- Work required
Starting at the line that contains "Where should I click to: Click", quote every line through the end of the entries, word for word, skipping the pictures.

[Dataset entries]

------

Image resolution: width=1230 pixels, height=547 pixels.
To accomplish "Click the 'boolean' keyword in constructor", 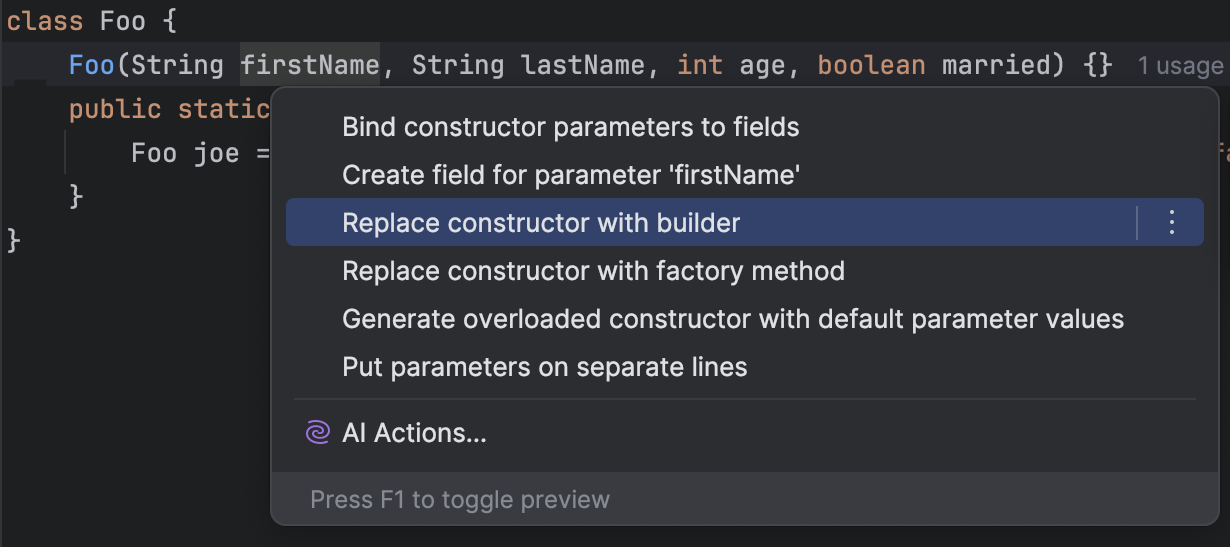I will click(x=871, y=65).
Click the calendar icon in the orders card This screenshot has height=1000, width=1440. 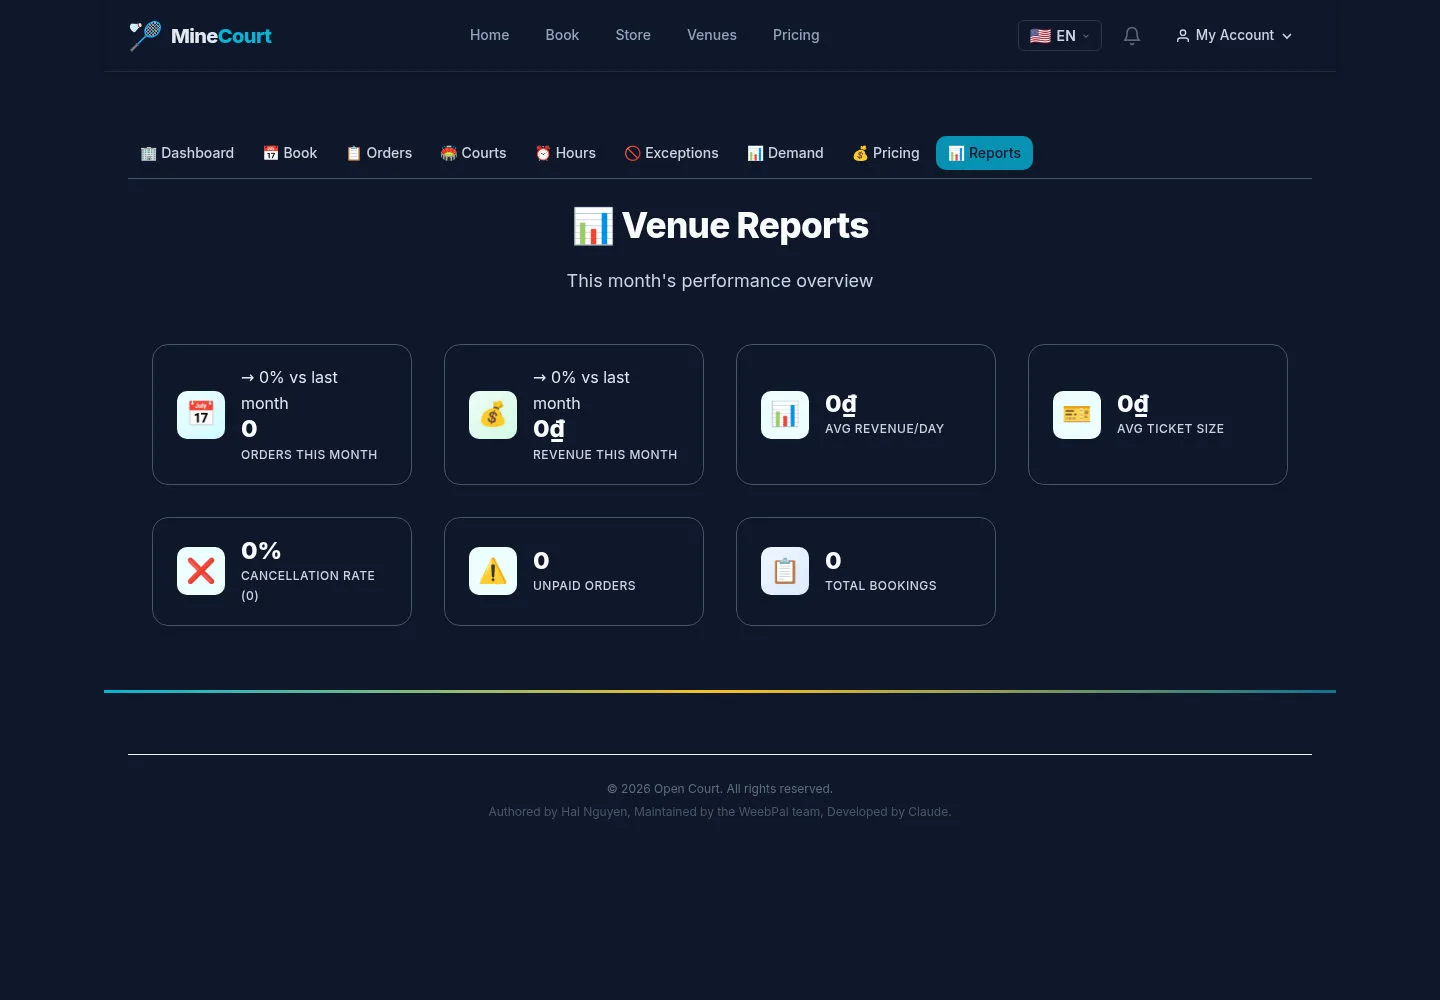[x=201, y=415]
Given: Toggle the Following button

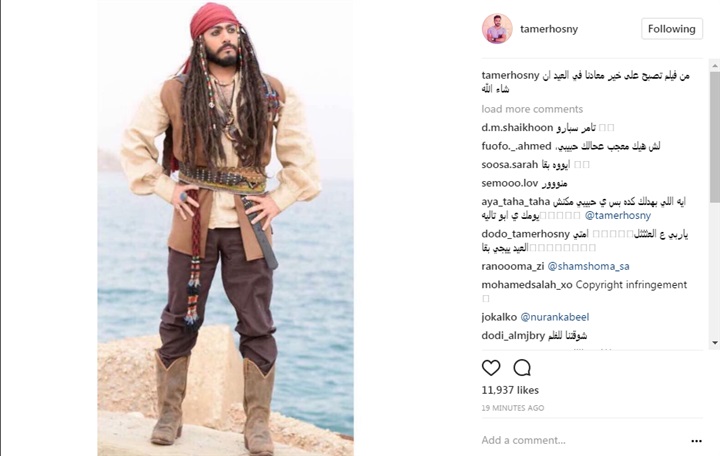Looking at the screenshot, I should (x=672, y=28).
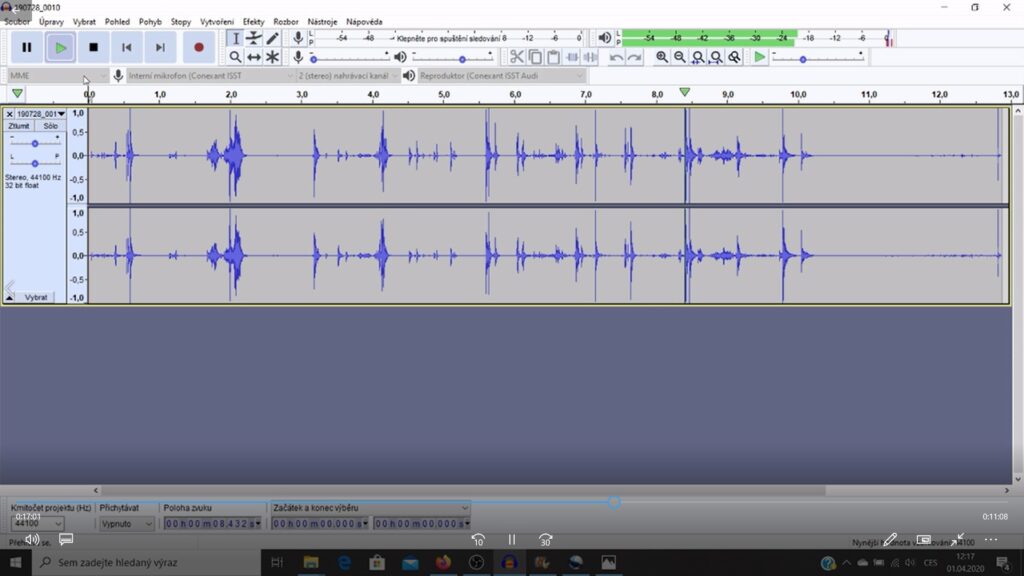Select the Draw pencil tool
The height and width of the screenshot is (576, 1024).
coord(272,38)
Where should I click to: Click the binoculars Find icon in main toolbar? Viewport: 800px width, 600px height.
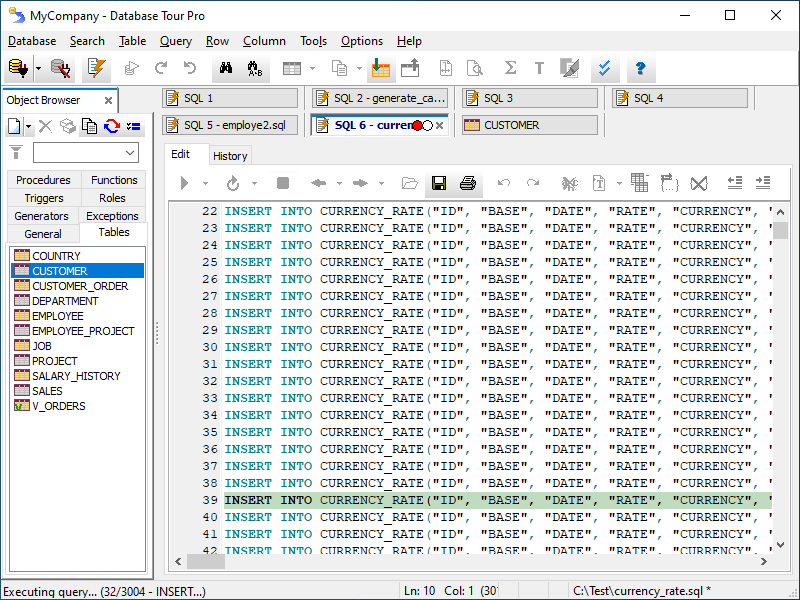(x=225, y=69)
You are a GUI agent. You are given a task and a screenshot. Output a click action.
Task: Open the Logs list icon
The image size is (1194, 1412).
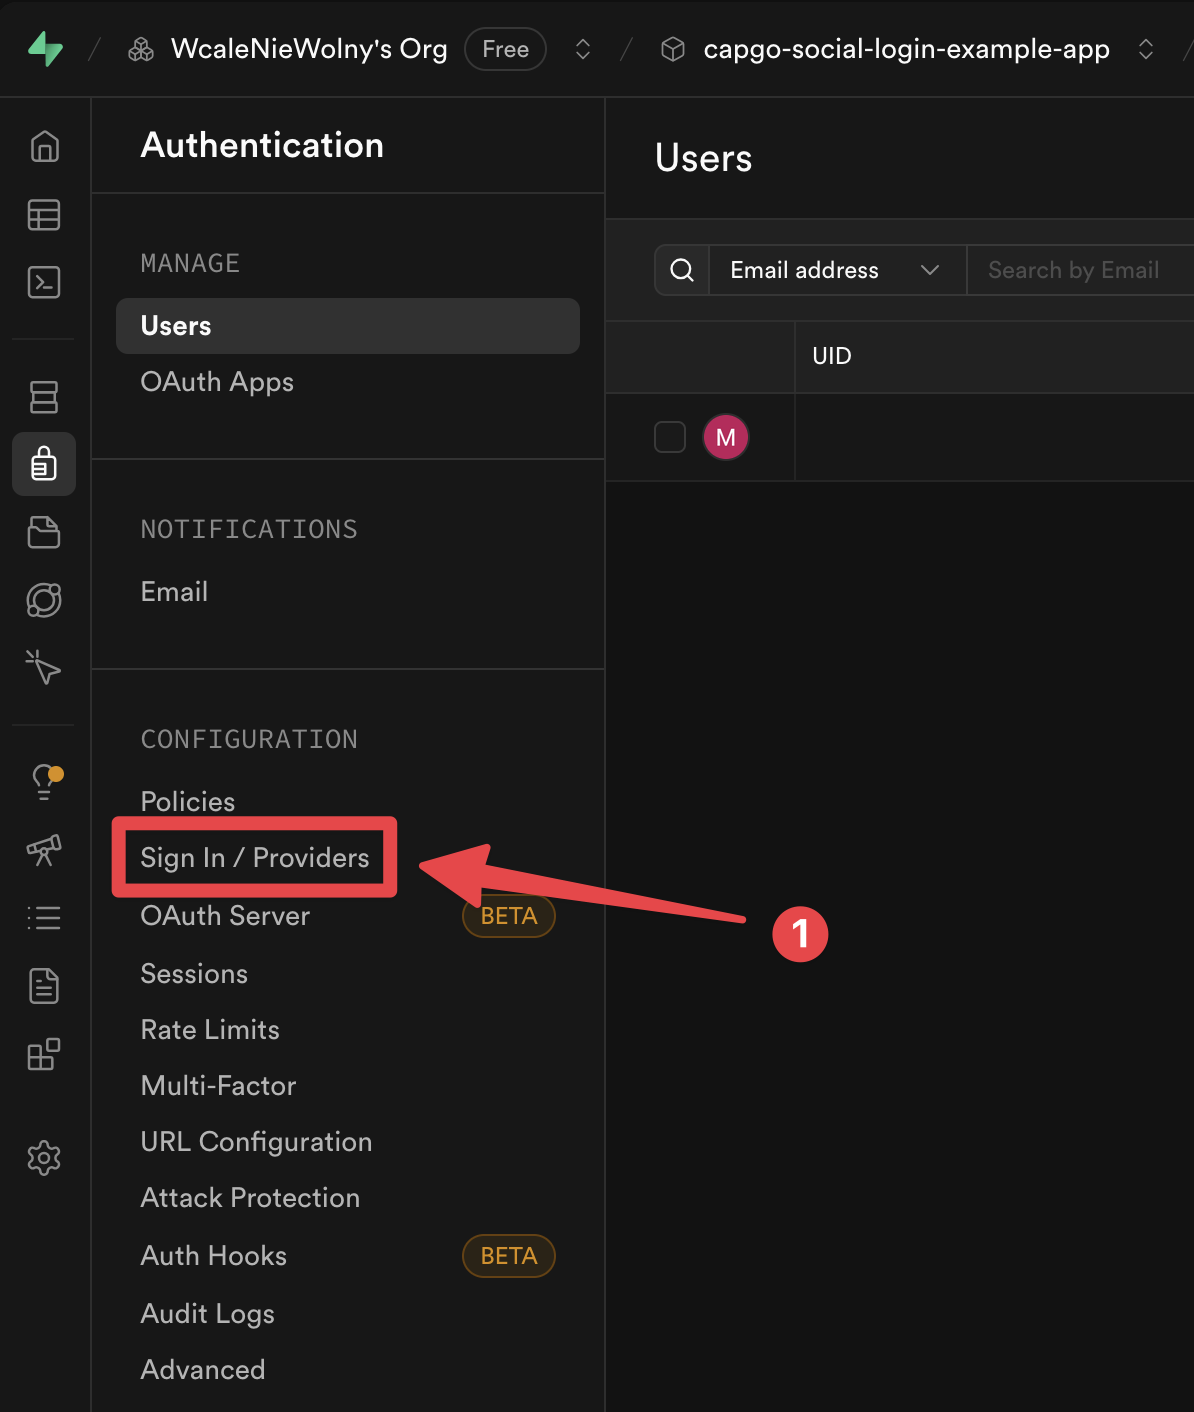pyautogui.click(x=44, y=918)
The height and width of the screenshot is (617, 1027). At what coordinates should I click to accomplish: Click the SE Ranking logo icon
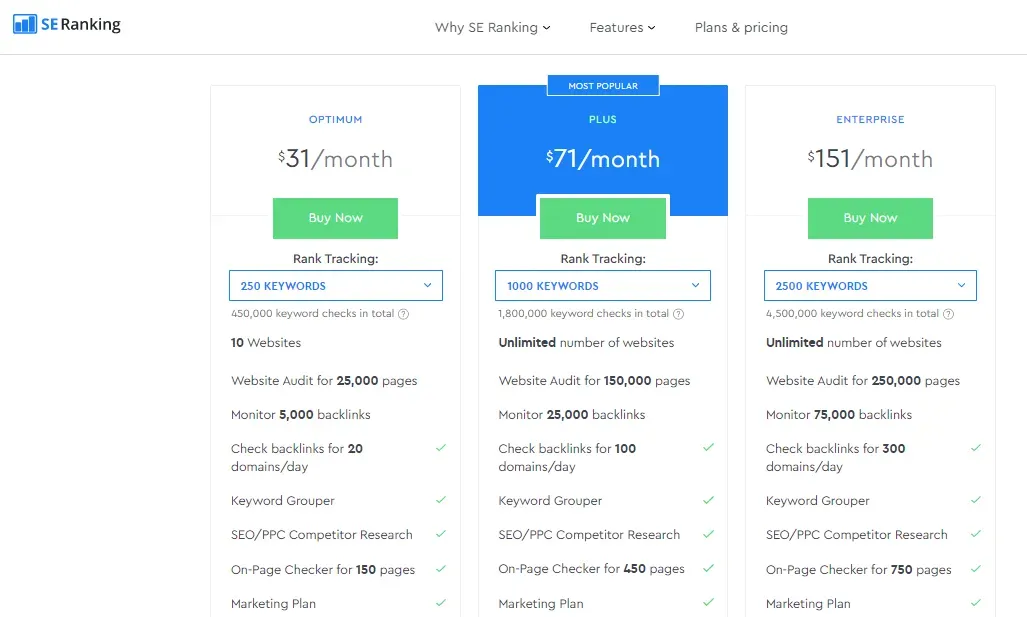click(27, 23)
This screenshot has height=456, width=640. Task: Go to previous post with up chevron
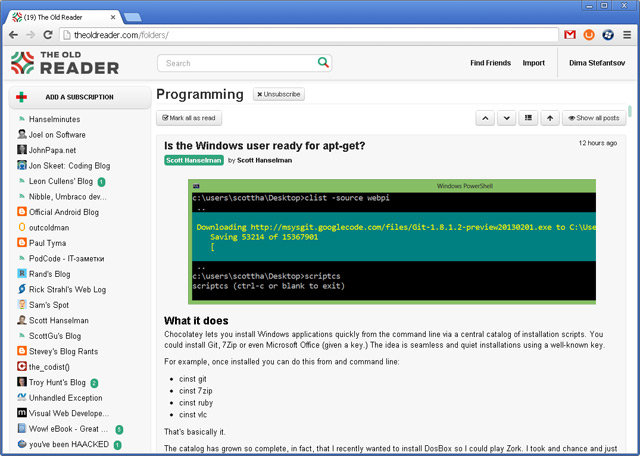click(x=485, y=118)
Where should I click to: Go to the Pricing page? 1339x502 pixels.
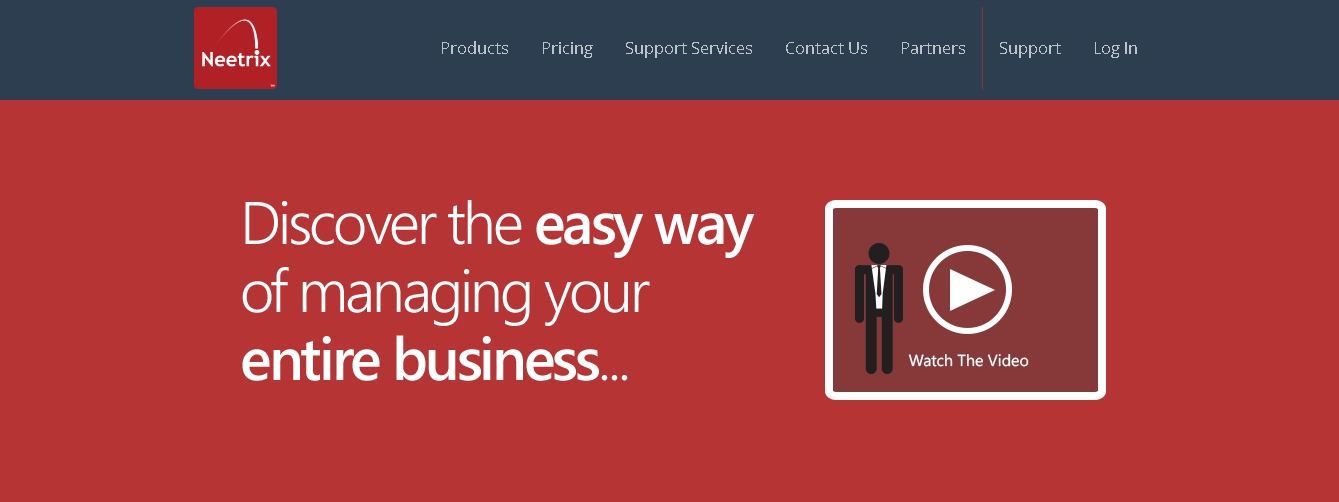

------

- Response to this task
Where should I click to: Click the binoculars Find icon in main toolbar? Viewport: 800px width, 600px height.
(x=225, y=69)
You are a GUI agent. You are given a task and a screenshot. Output a click action.
Task: Open the Logs list icon
The image size is (1194, 1412).
pyautogui.click(x=44, y=918)
The height and width of the screenshot is (617, 1027). At what coordinates should I click to accomplish: Click the SE Ranking logo icon
click(27, 23)
This screenshot has height=456, width=640. Task: Go to previous post with up chevron
click(x=485, y=118)
Where should I click to: Go to the Pricing page? 1339x502 pixels.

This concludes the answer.